Then I got the facts.  This was not really much of a cut at all.  You see, the budget for this program had been doubled in 2008 in response to oil prices that doubled between June 2007 and June 2008, hitting an all-time record high price of almost $148 per barrel in July 2008.  When President Obama unveiled his budget proposal earlier this month, oil prices had stayed under $90 per barrel and natural gas prices had also remained fairly steady for all of 2010. 
Under those circumstances, President Obama merely proposed to restore the Low Income Home Energy Assistance program to its pre-2008 oil crisis funding levels.

The assumptions underlying President Obama's proposed funding for this program may turn out to be inaccurate given ongoing events in the Middle East.  Since the historically high oil prices in July 2008, however, Saudi Arabia has intervened several times to keep the price of oil at or below $100 per barrel.  The Saudis have recently pledged to make up any shortfall caused by the current unrest in Libya.  They understand that prices significantly above $100 per barrel would jeopardize the global economic recovery.  Sustained prices at those levels would also result in reductions in oil consumption as efficiency, conservation, and alternative energy sources became more attractive.

Will the Saudis succeed in managing the price of oil?  Unlikely in the long term because growing demand and the absence of significant new supplies will continue to put upward pressure on prices.  But in the short term, it is reasonable to assume that the Saudis will be able to prevent the types of price spikes we saw in 2008.  President Obama's proposed budget allocation for LIHEAP should be sufficient to prevent people from freezing.
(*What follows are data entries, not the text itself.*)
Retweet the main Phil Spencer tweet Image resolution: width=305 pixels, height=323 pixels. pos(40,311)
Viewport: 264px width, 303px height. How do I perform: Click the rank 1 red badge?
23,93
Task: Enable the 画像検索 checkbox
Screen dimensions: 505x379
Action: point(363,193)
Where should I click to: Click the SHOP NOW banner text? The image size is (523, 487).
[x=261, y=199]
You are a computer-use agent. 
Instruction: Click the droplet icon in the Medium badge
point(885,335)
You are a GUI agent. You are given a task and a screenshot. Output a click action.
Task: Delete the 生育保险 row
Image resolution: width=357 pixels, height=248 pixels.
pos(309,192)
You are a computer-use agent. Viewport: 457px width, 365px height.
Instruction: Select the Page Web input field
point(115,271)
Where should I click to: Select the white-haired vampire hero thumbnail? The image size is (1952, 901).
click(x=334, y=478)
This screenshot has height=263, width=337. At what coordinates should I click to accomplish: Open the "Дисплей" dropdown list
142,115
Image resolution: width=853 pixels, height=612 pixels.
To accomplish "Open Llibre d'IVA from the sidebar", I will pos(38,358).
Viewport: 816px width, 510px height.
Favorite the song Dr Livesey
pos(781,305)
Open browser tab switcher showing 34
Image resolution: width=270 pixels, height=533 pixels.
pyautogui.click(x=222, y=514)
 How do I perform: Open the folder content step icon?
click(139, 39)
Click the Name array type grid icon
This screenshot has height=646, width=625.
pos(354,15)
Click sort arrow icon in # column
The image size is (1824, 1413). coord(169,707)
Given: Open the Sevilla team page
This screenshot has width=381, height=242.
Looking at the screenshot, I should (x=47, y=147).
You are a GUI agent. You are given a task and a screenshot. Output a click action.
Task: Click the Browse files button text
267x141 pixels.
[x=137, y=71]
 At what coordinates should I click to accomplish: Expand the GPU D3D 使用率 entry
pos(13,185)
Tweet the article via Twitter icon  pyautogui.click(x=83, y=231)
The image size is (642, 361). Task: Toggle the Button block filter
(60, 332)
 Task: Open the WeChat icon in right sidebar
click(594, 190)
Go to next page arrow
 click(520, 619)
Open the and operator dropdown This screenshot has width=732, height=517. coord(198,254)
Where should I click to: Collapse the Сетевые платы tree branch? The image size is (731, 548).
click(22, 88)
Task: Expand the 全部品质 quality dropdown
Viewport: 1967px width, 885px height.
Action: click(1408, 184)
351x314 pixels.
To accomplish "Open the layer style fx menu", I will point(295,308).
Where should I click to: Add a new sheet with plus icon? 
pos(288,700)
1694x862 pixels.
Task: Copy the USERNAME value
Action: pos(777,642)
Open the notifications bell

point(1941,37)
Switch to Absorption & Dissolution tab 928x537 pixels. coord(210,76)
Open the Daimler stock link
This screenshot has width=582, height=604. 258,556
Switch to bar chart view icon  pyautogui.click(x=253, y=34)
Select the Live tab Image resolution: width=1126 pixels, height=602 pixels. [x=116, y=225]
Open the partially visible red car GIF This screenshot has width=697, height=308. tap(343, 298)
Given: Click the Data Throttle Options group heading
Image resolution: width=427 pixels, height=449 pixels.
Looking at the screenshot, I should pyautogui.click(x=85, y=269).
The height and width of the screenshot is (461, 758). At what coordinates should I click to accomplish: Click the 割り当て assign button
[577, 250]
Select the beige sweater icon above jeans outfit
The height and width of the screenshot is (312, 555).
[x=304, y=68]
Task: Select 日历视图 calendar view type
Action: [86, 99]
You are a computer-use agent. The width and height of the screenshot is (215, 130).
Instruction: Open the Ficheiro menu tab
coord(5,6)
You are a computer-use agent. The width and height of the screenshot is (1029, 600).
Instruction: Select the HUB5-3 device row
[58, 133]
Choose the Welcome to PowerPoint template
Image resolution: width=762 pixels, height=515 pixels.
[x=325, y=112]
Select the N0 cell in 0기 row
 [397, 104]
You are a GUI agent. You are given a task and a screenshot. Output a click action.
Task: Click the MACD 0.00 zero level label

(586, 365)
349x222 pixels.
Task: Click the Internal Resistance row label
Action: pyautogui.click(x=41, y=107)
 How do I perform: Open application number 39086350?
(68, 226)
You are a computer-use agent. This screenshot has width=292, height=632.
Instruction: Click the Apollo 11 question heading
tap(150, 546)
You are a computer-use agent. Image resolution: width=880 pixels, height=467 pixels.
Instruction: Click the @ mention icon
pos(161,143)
What if events in the Middle East spiral out of control and oil prices skyrocket?  The President and Congress will have to revisit the issue and do what they did in 2008 -- provide additional funding for the Low Income Home Energy Assistance program in response to an emergency.  But given the state of our economy and its dependence on oil, that would be only one of many serious challenges.

John Howley
Orlando, Florida


 


Comments

02/28/2011 4:14pm

I think the recent events in the Middle East means it is very likely oil prices will go up significantly.

I wonder how they will come up with additional funding then.